== Segment start ==
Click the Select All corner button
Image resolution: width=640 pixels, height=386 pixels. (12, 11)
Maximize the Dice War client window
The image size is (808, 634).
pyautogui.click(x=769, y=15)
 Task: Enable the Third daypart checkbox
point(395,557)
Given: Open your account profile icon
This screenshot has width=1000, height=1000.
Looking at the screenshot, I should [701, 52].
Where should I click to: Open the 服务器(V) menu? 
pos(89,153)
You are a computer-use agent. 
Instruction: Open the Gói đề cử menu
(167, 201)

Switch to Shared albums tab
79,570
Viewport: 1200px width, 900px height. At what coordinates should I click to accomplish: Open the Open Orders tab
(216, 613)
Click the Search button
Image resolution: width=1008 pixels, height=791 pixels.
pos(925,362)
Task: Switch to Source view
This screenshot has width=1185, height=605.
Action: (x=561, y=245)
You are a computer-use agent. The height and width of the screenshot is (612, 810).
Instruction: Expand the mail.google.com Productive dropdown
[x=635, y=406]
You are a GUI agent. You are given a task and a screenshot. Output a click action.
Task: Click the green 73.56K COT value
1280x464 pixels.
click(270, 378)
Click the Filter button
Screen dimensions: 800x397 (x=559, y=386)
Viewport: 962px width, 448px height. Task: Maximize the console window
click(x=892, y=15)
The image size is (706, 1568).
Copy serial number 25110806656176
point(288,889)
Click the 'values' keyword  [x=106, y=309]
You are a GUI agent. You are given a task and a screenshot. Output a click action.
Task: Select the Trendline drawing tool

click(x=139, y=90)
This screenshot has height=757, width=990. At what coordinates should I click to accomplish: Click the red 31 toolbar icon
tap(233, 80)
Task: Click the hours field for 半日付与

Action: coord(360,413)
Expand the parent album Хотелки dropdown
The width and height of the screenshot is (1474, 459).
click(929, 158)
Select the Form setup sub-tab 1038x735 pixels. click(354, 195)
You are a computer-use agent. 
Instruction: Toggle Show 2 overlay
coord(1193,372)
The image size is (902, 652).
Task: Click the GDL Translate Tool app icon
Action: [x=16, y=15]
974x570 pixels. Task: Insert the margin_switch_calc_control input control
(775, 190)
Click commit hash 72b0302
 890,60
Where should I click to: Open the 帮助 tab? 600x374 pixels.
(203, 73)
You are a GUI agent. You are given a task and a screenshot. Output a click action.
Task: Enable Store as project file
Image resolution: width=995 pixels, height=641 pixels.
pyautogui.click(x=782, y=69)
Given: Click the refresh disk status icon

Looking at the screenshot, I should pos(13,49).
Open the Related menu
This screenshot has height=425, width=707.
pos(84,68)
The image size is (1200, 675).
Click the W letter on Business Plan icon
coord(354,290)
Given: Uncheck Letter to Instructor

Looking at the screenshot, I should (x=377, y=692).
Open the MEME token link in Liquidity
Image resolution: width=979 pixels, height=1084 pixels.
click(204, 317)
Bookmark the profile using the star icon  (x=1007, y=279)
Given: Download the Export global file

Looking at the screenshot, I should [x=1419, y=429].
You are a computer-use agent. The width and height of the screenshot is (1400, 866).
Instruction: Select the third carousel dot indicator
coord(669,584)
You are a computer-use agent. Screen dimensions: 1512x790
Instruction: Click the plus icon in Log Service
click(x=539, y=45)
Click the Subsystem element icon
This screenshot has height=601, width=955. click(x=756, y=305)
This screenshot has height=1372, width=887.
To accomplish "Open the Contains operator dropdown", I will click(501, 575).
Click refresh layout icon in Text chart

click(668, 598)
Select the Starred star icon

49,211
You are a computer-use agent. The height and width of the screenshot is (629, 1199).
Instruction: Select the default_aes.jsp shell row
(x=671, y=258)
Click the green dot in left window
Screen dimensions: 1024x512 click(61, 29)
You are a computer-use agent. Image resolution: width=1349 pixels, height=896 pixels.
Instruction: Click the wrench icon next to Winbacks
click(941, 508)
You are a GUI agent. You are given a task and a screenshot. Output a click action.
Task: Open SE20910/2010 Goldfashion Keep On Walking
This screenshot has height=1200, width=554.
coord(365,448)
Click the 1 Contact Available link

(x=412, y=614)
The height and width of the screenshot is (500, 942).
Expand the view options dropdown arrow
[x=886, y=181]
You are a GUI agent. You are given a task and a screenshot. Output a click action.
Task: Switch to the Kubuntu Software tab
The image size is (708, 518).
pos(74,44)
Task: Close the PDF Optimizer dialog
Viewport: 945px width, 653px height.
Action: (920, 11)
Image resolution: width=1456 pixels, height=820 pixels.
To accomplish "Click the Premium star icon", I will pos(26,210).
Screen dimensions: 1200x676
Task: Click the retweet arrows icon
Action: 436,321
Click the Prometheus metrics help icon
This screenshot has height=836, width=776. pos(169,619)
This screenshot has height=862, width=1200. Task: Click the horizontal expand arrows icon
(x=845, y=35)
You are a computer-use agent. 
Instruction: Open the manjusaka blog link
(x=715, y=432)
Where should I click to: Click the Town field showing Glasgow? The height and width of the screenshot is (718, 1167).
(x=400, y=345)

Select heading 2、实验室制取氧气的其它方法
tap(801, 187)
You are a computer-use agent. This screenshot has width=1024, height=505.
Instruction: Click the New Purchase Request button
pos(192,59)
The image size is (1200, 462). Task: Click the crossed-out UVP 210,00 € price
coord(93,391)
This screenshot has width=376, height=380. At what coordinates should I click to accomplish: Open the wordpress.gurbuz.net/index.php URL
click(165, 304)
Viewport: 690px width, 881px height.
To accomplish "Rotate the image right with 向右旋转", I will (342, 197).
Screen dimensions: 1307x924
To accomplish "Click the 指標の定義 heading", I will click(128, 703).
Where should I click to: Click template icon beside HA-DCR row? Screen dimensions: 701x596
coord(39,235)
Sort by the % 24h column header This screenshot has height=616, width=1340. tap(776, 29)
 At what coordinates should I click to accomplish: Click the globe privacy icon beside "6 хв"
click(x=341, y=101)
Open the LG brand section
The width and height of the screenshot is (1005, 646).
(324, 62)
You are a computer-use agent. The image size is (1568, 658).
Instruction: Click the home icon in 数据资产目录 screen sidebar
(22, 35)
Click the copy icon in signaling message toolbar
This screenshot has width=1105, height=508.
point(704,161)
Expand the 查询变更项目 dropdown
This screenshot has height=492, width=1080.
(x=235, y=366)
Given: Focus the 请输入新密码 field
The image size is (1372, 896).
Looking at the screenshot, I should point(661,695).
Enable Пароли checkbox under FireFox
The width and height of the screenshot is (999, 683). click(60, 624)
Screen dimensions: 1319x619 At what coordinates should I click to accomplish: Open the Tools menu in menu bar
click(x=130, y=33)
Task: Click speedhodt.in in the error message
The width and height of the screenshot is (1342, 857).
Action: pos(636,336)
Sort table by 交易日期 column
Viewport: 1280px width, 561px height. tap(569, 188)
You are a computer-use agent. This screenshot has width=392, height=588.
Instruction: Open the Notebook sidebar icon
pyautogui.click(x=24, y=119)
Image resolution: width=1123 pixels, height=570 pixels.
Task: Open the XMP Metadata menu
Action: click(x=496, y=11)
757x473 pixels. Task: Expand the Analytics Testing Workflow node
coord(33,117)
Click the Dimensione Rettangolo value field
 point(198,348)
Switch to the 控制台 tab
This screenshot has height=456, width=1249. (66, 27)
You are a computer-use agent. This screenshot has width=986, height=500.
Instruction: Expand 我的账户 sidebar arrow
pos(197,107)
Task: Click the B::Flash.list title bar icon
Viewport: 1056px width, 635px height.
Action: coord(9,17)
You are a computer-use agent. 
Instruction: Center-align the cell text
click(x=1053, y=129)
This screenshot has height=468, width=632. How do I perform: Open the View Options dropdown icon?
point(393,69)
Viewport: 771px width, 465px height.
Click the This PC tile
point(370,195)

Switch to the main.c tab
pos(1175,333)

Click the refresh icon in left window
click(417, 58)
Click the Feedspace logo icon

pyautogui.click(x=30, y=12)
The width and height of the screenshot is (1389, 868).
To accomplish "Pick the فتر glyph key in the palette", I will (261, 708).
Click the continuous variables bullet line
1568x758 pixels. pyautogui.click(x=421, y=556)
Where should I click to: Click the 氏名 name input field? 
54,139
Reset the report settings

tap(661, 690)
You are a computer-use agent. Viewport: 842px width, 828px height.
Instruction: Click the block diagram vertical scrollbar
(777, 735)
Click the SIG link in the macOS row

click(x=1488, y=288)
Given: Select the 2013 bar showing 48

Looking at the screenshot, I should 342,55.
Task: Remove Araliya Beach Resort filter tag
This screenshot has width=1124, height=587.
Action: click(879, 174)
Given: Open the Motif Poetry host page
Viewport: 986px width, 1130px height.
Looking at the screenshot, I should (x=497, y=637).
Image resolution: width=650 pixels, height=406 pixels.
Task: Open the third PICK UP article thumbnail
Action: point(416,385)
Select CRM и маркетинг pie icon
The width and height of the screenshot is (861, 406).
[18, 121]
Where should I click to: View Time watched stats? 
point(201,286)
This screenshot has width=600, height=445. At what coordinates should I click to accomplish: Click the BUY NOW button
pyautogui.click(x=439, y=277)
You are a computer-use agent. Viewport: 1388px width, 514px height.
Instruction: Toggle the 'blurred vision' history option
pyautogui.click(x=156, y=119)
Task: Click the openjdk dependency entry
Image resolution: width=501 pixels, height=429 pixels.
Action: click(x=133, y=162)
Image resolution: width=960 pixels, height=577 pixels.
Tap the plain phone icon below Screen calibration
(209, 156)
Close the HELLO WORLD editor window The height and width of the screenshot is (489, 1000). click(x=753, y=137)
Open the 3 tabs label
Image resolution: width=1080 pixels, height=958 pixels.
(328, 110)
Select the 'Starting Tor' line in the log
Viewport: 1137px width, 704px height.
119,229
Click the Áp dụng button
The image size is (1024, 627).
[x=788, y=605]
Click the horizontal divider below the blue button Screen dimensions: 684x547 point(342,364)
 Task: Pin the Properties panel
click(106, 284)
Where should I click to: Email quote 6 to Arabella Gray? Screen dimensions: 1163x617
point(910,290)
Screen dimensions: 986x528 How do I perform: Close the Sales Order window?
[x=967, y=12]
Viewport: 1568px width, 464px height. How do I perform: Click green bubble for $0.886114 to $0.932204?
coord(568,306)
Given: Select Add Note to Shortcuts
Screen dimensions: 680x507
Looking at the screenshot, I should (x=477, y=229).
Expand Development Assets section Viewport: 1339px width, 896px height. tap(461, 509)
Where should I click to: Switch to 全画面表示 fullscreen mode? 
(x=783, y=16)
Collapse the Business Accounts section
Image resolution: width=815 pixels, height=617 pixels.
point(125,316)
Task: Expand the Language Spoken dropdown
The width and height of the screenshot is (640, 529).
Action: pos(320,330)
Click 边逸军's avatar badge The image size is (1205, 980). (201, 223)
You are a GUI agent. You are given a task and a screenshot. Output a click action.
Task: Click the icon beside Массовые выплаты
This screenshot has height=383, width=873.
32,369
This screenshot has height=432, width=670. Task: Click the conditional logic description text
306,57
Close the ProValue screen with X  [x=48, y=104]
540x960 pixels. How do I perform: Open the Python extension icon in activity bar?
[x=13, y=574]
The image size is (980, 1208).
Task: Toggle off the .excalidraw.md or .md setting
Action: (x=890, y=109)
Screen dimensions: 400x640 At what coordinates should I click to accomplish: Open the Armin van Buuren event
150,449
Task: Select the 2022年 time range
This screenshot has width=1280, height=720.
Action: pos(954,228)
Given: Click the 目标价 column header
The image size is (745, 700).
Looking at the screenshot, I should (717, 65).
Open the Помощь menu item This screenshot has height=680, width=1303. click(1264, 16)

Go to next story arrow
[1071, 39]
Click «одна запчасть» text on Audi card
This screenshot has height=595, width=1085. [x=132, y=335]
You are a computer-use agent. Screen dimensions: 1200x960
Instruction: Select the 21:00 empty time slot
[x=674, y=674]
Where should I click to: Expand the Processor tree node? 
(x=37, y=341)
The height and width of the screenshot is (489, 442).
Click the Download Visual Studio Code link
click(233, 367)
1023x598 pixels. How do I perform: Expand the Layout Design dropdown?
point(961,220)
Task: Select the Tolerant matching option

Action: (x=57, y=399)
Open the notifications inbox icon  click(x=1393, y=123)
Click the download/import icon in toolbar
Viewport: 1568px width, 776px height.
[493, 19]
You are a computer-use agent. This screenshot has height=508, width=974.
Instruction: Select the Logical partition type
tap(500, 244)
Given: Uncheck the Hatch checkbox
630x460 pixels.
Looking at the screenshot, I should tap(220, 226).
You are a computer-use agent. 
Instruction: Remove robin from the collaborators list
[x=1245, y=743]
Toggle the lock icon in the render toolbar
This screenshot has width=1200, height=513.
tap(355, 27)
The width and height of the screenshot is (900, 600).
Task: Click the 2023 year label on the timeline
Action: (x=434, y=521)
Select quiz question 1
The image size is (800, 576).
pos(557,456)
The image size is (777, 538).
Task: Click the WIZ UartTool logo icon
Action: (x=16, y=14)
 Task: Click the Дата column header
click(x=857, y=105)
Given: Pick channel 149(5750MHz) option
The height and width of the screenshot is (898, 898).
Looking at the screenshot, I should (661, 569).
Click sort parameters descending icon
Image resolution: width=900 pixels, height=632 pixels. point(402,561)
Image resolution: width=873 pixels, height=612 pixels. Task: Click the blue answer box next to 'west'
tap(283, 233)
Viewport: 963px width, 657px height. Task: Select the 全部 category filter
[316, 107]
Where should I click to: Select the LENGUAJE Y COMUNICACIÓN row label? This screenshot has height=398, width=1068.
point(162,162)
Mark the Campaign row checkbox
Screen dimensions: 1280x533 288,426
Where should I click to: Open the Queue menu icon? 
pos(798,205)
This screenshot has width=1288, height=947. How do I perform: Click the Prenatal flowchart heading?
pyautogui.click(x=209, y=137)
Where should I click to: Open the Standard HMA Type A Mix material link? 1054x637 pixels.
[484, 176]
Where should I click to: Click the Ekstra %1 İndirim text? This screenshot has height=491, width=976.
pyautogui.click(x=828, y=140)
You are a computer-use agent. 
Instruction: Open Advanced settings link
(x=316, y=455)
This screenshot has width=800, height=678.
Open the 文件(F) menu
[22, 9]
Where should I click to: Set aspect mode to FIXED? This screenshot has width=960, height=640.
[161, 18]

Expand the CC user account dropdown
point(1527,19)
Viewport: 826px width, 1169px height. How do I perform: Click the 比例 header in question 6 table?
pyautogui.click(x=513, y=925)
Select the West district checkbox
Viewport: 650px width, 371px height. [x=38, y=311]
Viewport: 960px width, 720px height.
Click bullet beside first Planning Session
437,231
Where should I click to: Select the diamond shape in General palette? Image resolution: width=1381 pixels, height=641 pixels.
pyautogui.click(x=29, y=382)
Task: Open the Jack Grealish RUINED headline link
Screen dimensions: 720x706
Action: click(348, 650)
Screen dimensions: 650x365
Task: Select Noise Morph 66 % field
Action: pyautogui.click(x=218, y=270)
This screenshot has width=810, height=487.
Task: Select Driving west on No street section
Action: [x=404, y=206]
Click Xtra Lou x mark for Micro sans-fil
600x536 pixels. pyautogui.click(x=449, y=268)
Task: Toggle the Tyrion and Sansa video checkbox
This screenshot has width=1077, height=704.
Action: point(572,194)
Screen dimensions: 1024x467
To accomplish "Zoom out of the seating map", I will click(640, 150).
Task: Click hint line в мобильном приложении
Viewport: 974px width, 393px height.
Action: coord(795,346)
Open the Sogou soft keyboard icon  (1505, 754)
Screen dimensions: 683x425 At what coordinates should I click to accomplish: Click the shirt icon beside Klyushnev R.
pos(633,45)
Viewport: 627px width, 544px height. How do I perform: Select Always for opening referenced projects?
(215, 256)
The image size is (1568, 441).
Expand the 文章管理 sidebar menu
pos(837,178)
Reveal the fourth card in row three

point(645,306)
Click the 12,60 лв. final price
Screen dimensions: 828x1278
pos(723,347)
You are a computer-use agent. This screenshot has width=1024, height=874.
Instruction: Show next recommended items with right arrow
== Segment end ==
**What to produce**
Copy each line of the records that contains the word "with".

**Exercise output**
To accomplish "Rotate the image right with 向右旋转", I will (342, 197).
Close the ProValue screen with X  [x=48, y=104]
Instruction: Show next recommended items with right arrow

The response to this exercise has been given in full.